Exercise goal: Please filter the entries and return only the lines that include "Series".

Data for analysis:
==============================
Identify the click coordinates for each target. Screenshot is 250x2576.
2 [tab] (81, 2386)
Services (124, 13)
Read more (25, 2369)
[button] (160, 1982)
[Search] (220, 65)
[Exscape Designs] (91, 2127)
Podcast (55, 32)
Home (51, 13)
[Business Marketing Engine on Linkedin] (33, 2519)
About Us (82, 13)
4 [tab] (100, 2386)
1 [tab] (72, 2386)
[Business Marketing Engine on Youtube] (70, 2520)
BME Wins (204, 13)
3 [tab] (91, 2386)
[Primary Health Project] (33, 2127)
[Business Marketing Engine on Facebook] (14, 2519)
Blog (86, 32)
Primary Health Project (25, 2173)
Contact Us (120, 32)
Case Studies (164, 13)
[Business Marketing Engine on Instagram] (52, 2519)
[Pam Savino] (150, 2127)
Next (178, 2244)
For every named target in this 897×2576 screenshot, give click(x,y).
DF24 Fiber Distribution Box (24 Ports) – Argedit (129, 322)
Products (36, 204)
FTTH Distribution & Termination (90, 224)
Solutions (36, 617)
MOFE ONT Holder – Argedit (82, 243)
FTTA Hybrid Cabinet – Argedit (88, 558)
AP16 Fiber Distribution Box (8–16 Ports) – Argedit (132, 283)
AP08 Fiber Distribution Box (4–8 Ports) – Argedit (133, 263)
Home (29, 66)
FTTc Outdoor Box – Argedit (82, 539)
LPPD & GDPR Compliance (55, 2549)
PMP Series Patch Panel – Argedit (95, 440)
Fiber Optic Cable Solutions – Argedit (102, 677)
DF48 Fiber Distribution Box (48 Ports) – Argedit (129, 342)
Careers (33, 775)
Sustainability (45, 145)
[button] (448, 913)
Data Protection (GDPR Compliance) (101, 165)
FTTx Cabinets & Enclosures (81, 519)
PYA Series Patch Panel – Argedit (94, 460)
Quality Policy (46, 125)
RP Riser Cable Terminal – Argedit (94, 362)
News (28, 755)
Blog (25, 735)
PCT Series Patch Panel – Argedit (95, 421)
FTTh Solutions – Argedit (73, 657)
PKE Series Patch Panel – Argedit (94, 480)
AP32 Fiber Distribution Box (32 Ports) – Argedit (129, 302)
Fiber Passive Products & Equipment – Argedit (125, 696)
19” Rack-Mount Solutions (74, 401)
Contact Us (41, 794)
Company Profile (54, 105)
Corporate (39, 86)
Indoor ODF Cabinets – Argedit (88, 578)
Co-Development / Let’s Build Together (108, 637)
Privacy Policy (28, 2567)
==============================
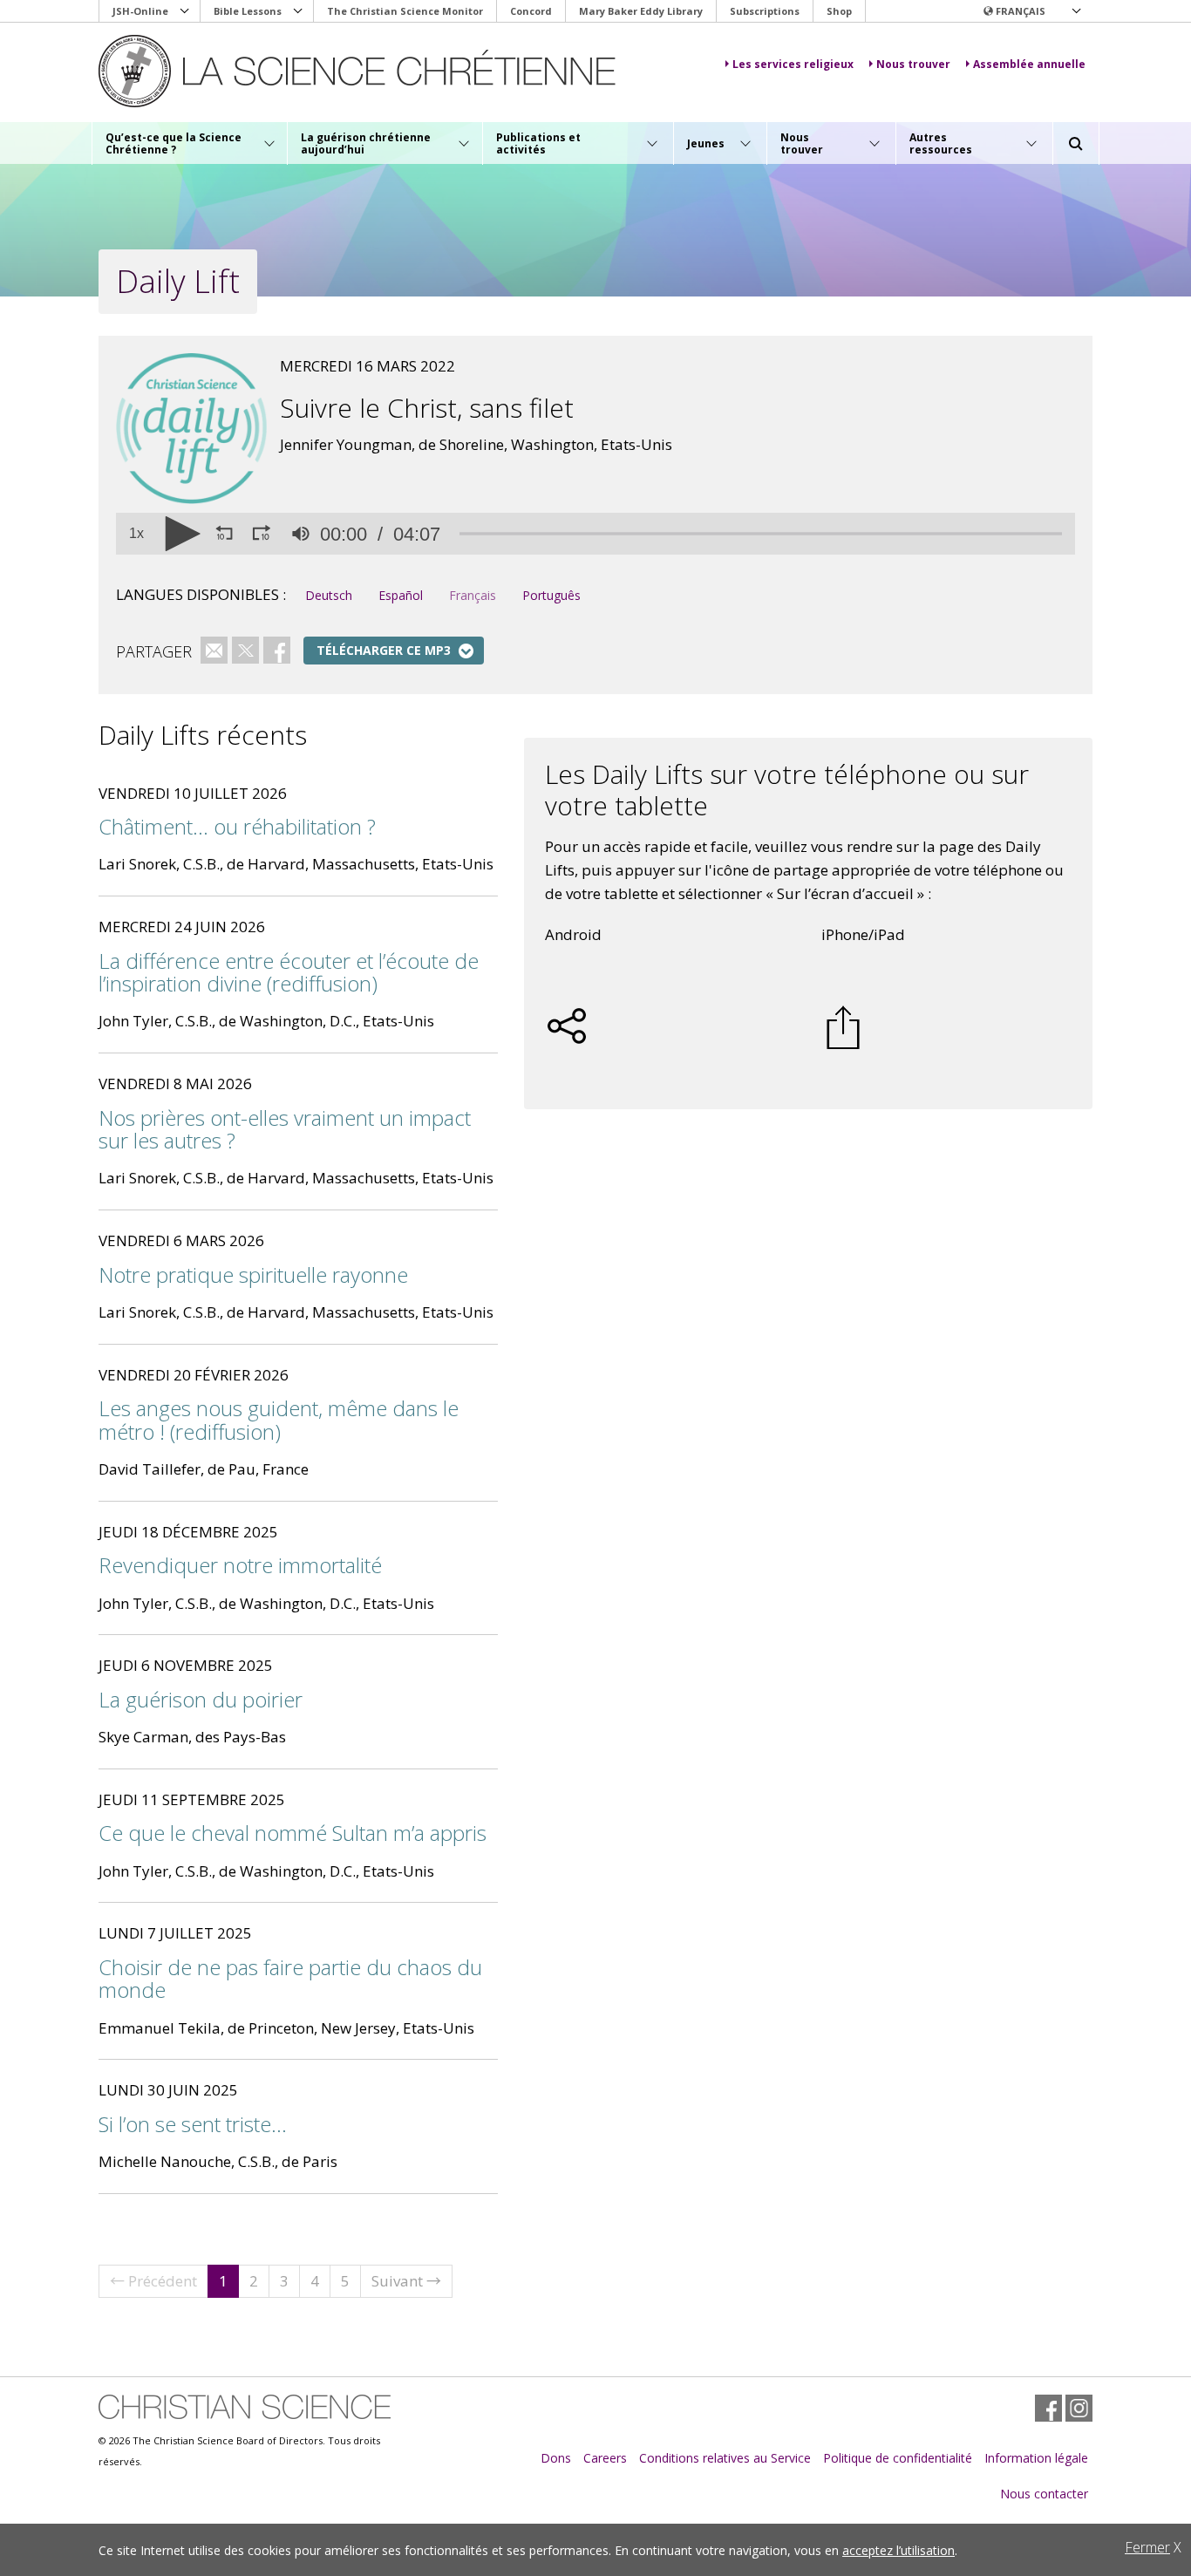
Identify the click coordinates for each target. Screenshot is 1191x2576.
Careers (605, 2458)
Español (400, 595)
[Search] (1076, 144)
==============================
Your solution:
PMP Series Patch Panel – Argedit (95, 440)
PYA Series Patch Panel – Argedit (94, 460)
PCT Series Patch Panel – Argedit (95, 421)
PKE Series Patch Panel – Argedit (94, 480)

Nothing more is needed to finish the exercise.